The Vaio VGN-G118GN is an ultraportable notebook in a very small form factor -- just 277mm by 23.5-25.5mm by 215mm and 1.15kg with the battery installed, making it a good pick for business types who travel a lot -- or anyone who doesn't want a whole lot of back strain from lugging around a notebook all day. The Vaio VGN-G118GN also comes with a truly minute power adaptor -- for reference purposes it's about a third the size of the Wiimote, which in notebook terms is practically invisible. The keyboard features laser-etched characters on it; Sony claims this should increase the durability of the notebook, as they're less prone to "wearing out", something that we've seen with plenty of notebooks over the years. We were lacking in review time to sit there for three years rubbing a slightly grubby thumb over the keys to see if Sony's claims were true, so we'll have to take that on faith.

Features
For a system with an enticing design and impressive chassis, we were surprised to discover that the components underneath the Vaio VGN-G118GN's body are best described as average. Your $3,699 investment only scores you a 1.2GHz Intel Core Solo U1500 processor and 1GB of memory. That'll run the supplied Windows Vista Business Edition well enough, but not in a spectacular fashion, and for those thinking of adding some grunt, you're also stymied by the Vaio VGN-G118GN's top level of 1.5GB of onboard memory, thanks to a soldered 512MB memory module and a single memory slot to play with. Graphics are provided by the onboard Intel Media Accelerator 950, which will snatch up to 224MB of memory from the memory pool. The display is a 12.1-inch 1024x768 TFT in 4:3 aspect ratio. Networking is handled via a 10/100 Ethernet port, inbuilt 802.11a/b/g and Bluetooth wireless and oddly enough in this day and age, a 56Kbps modem. That's presumably there for the high-flying business type who finds themselves inexplicably stranded in Swan Reach without broadband.

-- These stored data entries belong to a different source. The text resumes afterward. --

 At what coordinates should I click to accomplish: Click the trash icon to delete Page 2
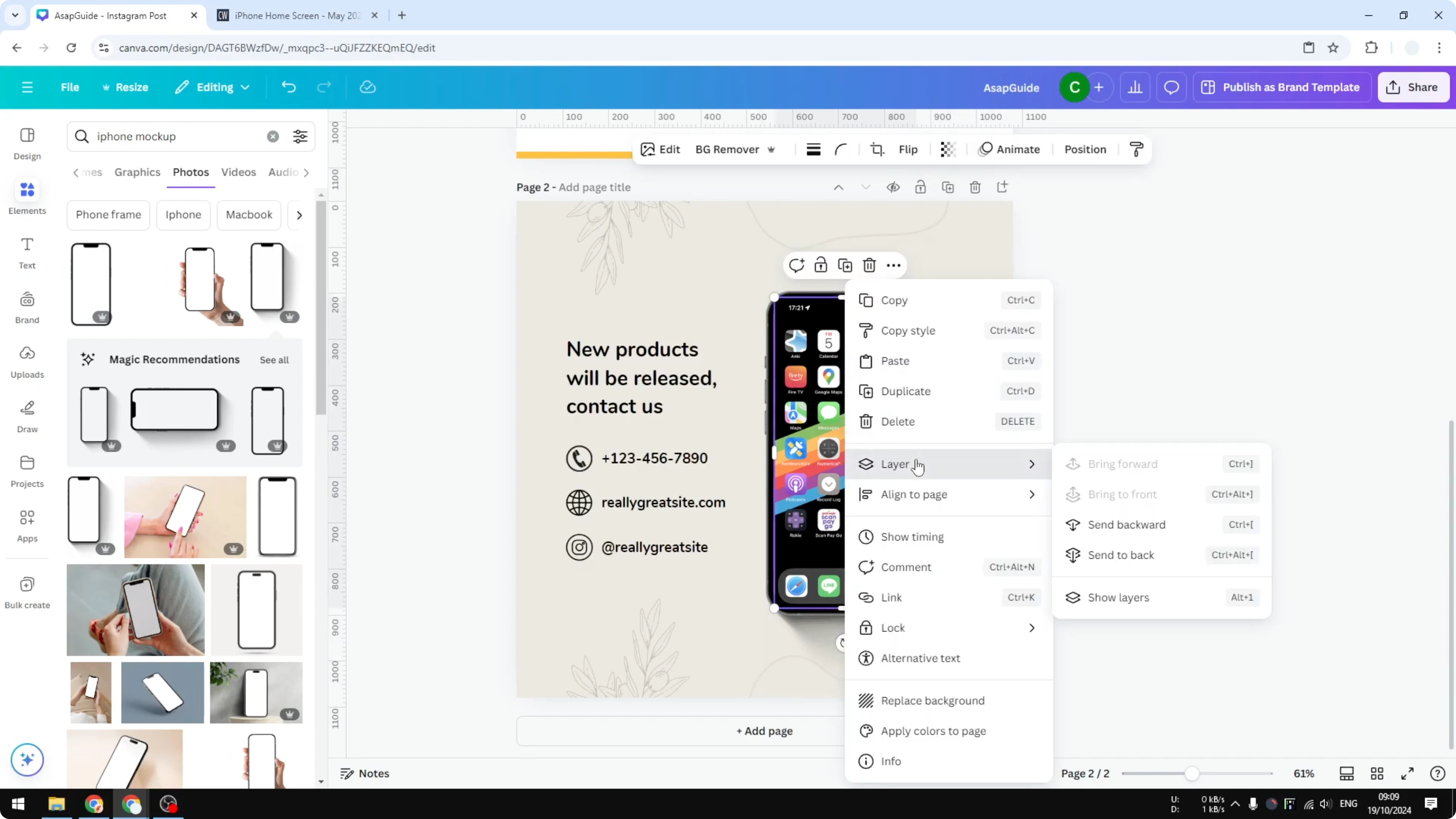click(975, 186)
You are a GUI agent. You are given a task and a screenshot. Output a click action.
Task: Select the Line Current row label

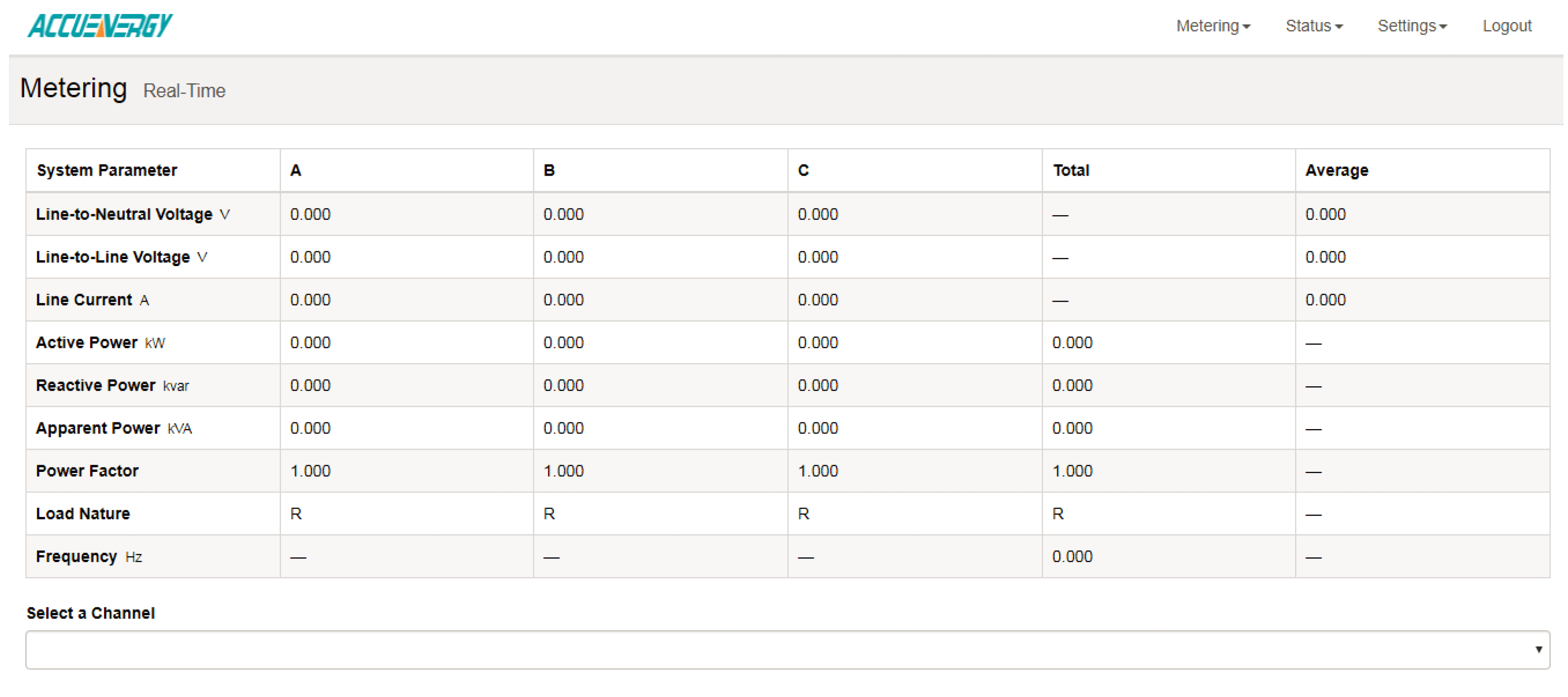point(84,300)
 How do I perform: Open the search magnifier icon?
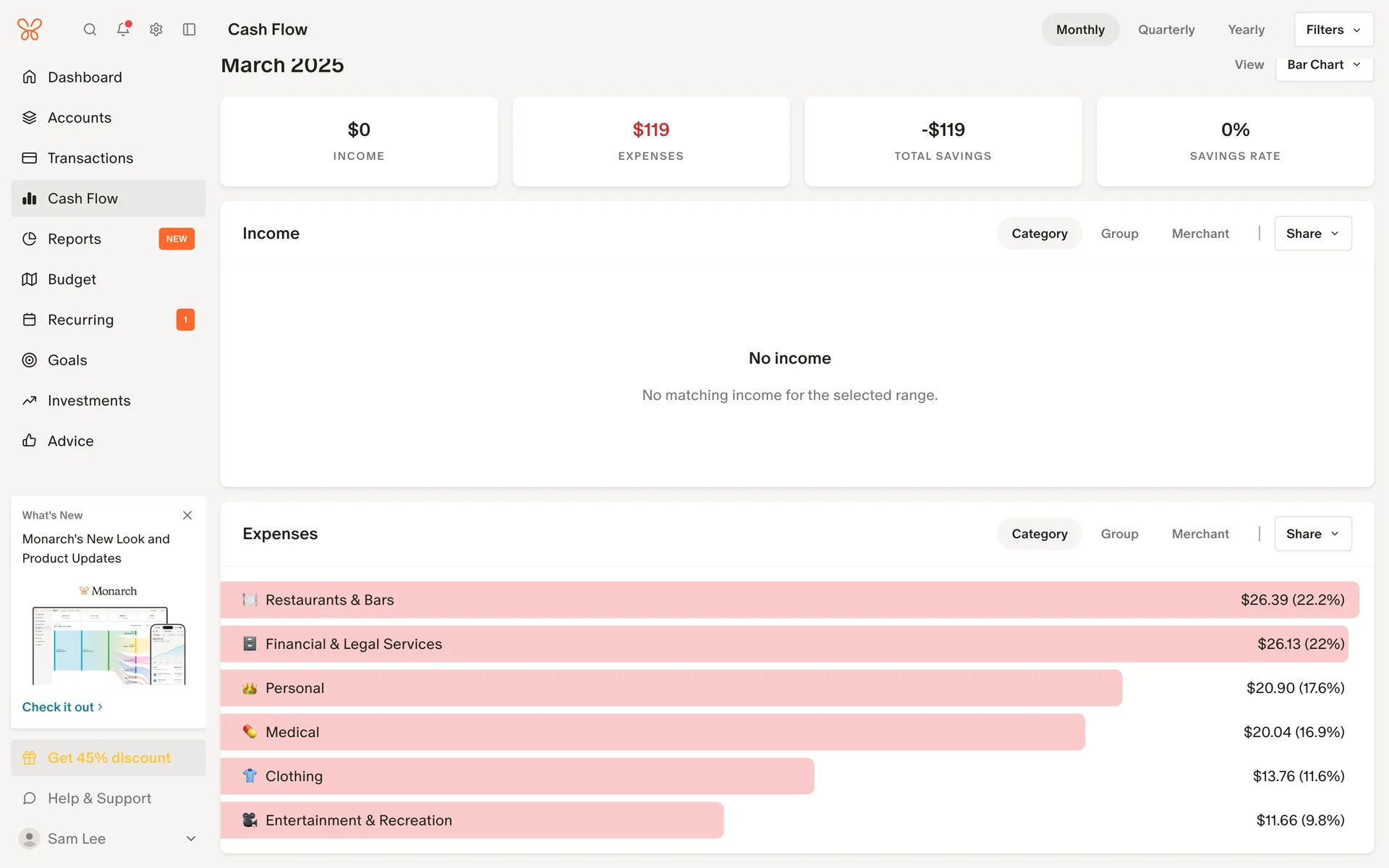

In practical terms, the VGN-G118GN is a notebook for number crunching, not games playing or video editing per se, although Roxio Easy Media Creator is oddly bundled with the Vaio VGN-G118GN. Impressively for a notebook this light and thin, Sony manages to cram in a Supermulti DVD burner on the side, putting it ahead of similar thin and light notebooks such as the Toshiba Portege R400. Security concerns are covered by a biometric fingerprint sensor and TPM module, while physical damage concerns are covered by inbuilt HDD shock protection, something that's becoming very standard across high and even middle-range business notebooks.

Performance
Sony makes a big claim with the Vaio G in terms of its battery life; up to 11.5 hours is the proposed figure, and that's with the battery supplied in the box, not a supplemental model. At the time of writing, however, none of our standard battery benchmarks will operate under Windows Vista of any flavour, so critically assessing battery life in a repeatable fashion is impossible. Certainly, our ad-hoc testing suggests that Sony's not telling too many porkies, as we comfortably got through a working day with the Vaio VGN-G118GN on a relatively light workload, and it would at least make sense of the inclusion of the ultra-low voltage U1500 processor. From a practical work viewpoint, you've got to put up with the classic problem of ultraportables -- the keyboard's not very big, so fast touch typists will struggle for a while.

As with the battery benchmarks, few of our test suite of applications are currently fully Vista-compatible, although we were able to drag a PC Mark CPU score of 2012 and memory score of 2054 out of the Vaio VGN-G118GN, and a 3DMark score of 155. None of those figures are that surprising; the Vaio VGN-G118GN simply isn't a high-end productivity workhorse given the limited processor, graphics and memory options on board. Having said that, it's also targeting a very specific niche; business users who want a stylish portable machine with plenty of battery life.